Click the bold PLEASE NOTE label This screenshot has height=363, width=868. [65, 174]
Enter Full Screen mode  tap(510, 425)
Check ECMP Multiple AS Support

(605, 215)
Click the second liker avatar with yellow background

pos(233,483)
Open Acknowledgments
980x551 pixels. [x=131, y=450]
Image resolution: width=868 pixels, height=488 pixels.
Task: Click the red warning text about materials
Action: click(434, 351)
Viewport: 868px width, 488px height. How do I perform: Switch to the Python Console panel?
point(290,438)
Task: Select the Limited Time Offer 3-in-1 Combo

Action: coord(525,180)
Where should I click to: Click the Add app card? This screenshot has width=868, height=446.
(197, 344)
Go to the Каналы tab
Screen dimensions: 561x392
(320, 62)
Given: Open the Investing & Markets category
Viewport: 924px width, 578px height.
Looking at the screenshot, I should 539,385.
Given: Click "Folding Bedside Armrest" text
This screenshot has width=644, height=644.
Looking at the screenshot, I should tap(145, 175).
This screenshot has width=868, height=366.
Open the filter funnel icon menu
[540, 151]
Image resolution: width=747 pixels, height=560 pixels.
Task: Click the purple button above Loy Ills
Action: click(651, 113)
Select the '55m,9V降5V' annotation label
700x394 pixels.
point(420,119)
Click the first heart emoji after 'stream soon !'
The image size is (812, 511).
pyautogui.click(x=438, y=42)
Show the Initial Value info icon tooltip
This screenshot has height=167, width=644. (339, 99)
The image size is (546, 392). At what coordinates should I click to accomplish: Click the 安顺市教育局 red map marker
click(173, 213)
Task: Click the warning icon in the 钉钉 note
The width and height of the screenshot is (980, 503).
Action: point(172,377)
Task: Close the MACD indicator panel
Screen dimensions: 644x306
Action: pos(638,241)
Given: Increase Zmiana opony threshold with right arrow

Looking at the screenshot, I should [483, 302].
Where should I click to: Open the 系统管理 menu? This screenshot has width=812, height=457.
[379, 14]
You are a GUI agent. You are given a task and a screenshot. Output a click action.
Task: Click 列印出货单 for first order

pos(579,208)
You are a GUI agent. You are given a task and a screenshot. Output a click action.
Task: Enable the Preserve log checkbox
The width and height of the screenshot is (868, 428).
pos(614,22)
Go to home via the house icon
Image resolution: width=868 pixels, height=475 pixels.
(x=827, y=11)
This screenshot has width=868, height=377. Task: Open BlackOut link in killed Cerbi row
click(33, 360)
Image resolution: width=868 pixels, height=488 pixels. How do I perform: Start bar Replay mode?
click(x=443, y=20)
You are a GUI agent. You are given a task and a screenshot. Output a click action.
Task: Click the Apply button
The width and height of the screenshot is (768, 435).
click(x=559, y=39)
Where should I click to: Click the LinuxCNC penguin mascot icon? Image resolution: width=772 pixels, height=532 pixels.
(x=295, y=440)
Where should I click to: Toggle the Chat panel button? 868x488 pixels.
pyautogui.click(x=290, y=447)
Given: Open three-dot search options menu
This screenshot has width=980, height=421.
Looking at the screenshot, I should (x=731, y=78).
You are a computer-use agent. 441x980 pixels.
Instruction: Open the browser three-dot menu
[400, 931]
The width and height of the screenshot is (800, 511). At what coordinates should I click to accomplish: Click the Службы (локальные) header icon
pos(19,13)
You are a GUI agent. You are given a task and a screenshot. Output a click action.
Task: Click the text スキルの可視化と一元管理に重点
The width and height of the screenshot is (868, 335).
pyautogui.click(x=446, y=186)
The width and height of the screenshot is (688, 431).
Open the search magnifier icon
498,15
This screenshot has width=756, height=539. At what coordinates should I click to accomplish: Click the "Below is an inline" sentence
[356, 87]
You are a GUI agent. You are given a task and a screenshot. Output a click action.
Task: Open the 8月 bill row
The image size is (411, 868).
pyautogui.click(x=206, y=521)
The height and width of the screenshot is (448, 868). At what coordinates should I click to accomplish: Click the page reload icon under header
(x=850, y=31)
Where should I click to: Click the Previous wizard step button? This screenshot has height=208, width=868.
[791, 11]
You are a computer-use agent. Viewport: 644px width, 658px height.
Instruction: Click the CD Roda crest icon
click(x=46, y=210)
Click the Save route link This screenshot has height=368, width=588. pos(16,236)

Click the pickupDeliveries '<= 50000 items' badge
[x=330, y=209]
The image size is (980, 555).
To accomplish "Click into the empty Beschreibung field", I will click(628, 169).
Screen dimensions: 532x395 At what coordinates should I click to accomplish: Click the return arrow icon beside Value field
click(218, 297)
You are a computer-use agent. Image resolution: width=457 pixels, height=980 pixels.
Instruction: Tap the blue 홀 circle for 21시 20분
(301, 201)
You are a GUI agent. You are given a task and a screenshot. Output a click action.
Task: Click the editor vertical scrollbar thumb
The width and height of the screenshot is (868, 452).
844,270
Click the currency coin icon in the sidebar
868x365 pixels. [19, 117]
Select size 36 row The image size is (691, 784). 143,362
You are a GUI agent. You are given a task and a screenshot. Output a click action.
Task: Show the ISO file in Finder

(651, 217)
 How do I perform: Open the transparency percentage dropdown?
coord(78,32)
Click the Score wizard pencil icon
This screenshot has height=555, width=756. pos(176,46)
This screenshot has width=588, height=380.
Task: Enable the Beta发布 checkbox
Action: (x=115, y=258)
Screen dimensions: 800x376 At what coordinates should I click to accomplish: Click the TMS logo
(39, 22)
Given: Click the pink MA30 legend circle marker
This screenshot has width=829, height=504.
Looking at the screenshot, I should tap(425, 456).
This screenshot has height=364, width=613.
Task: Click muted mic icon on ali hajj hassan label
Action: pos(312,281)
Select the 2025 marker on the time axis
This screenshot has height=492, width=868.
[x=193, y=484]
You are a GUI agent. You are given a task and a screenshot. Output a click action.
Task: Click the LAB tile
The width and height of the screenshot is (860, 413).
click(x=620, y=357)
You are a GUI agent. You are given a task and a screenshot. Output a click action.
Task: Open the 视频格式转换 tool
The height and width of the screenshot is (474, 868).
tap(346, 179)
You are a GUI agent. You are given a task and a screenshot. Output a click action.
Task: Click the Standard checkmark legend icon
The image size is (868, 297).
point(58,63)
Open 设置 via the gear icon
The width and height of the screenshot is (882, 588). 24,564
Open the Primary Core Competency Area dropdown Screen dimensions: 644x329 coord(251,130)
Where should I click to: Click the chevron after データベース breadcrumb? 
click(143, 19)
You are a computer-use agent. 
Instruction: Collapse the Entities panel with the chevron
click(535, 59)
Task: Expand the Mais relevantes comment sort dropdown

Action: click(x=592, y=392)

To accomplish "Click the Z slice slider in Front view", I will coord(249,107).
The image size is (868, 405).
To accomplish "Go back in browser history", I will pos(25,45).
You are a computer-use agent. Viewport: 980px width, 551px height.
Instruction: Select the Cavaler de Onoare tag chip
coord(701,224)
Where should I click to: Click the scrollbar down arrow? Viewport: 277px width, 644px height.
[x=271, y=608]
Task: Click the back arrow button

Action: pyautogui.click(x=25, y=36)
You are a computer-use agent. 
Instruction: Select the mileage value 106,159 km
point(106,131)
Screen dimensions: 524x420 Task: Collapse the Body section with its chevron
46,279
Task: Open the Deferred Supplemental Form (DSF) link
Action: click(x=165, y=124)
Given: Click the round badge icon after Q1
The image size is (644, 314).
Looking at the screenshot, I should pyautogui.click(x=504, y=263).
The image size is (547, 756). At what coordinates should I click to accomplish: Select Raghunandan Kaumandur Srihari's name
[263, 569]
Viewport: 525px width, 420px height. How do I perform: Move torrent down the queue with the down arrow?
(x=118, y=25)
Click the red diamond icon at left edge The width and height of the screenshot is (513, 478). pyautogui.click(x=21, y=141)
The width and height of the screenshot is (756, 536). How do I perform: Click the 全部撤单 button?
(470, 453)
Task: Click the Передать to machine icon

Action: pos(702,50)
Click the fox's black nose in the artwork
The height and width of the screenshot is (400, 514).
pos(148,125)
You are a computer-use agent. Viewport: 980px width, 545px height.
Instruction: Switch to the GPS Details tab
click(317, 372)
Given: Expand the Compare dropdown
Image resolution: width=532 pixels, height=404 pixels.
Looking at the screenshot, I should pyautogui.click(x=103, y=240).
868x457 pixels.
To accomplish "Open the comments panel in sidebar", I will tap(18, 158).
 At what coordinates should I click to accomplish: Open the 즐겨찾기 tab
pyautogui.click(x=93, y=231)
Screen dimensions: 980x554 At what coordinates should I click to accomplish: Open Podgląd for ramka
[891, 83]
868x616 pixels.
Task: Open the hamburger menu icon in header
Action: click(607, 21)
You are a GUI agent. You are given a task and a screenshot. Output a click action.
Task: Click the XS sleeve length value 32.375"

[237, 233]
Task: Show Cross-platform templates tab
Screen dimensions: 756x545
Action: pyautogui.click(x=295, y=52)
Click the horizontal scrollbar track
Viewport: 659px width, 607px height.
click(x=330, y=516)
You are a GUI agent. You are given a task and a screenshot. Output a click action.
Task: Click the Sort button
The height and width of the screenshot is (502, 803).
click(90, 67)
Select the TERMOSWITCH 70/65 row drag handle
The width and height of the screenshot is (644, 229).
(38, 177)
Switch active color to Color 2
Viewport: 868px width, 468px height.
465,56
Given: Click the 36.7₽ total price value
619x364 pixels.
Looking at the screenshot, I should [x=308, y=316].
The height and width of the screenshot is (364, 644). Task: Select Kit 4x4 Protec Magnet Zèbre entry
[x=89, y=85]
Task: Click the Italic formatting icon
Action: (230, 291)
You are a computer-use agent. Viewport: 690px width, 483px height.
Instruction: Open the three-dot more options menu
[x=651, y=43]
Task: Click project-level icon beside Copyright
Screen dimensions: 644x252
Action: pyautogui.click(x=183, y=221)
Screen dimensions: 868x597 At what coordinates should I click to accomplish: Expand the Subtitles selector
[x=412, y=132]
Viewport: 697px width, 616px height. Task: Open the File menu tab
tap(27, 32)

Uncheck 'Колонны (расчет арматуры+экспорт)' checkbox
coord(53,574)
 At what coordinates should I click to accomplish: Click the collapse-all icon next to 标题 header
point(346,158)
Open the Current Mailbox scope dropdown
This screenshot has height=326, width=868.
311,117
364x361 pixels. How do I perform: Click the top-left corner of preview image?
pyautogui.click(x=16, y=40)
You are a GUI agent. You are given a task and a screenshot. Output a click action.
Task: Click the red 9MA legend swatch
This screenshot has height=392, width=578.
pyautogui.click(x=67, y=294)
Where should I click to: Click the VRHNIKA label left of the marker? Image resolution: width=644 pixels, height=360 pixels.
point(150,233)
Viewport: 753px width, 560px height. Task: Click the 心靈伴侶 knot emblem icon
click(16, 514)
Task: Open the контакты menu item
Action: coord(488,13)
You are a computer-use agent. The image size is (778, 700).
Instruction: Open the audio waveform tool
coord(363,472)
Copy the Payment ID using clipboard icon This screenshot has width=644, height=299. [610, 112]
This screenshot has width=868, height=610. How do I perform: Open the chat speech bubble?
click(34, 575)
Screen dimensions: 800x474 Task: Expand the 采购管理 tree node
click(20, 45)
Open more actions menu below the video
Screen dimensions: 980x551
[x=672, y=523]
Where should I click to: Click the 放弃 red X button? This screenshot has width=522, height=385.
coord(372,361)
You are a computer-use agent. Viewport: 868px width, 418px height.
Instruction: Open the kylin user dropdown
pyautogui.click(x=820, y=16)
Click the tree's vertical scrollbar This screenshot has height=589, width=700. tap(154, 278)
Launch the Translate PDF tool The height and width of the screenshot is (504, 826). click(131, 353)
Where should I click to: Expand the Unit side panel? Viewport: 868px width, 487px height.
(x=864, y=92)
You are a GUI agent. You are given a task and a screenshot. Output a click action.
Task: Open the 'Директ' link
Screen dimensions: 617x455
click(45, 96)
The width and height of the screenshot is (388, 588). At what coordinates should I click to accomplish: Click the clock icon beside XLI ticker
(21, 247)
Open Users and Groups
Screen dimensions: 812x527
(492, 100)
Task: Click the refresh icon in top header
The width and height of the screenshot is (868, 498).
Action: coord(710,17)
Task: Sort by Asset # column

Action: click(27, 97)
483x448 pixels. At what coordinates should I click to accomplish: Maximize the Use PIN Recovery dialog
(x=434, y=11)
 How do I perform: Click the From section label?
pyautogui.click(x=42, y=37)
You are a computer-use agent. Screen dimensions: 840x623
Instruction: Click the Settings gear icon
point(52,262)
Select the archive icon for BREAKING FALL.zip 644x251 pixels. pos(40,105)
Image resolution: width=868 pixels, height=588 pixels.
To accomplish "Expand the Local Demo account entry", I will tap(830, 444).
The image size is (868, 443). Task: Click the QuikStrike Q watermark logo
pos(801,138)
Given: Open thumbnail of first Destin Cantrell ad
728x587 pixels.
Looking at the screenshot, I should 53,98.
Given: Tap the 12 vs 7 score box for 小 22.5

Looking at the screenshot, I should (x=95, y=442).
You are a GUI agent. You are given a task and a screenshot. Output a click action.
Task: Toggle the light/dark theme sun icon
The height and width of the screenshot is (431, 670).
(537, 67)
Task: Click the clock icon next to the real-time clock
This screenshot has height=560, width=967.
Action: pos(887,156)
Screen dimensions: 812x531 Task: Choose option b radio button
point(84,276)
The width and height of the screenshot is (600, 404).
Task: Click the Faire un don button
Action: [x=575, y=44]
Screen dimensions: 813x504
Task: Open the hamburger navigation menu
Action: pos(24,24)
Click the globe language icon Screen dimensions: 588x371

=-=-=

- Your task
From the material above, give the number of lines that contain the string "legend", without any added remark.

- Reply to the exercise
3